The rest of the dough does not disappear... just MIX holds some back to trim the debt/NTA ratio to make it look tidy for a buyer.
Yeah... we get a bit less rent money... but MIX said that these are the more yuck ones anyway... so flick'em and get the cash back to us Muppet's! Less risk.
I am stoked
DXS story etc are chasing this kind of stuff and DXS was paid over NTA for a nice clump in the middle of the 2012 woes.... MIX can bargain much better now.
jtaylor... don't forget to add a takeover premium for the rental income that is expected.... money hasn't even started to hit the equities market.... we are in for a heck of a year.
There is almost no issue with tenants... have a look at the top 10... solid companies.... window dressing... loctite... mail sorting... shipping... warehouse...

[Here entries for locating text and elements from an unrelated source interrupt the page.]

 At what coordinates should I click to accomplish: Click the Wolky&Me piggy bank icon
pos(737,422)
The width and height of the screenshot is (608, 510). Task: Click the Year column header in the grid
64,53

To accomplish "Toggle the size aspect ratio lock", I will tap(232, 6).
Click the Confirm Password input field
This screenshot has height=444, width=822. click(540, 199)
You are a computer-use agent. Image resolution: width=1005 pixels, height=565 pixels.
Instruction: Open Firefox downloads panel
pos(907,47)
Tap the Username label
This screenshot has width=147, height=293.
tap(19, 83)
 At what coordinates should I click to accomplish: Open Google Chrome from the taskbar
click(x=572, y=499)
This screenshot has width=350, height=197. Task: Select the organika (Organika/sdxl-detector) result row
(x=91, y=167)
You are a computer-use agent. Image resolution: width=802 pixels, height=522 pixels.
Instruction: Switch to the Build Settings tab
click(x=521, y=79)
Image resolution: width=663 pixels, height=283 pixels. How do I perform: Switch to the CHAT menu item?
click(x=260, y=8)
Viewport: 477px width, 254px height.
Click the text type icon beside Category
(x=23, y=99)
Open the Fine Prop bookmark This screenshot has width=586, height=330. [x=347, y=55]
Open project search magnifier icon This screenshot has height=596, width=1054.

With that tenant base.... the finance renewal is almost a given.
I am praying for the OZ$ to drop back to 90 cents.... then the likes of DXS crew can beg for the MIX portfolio. Will be cheering. Maybe more like nudging towards 30 cents in the not too distant future..... All stars aligning.
If the B-grade class of property moves up in value
like MIX is hoping.... very very bullish times here at MIX.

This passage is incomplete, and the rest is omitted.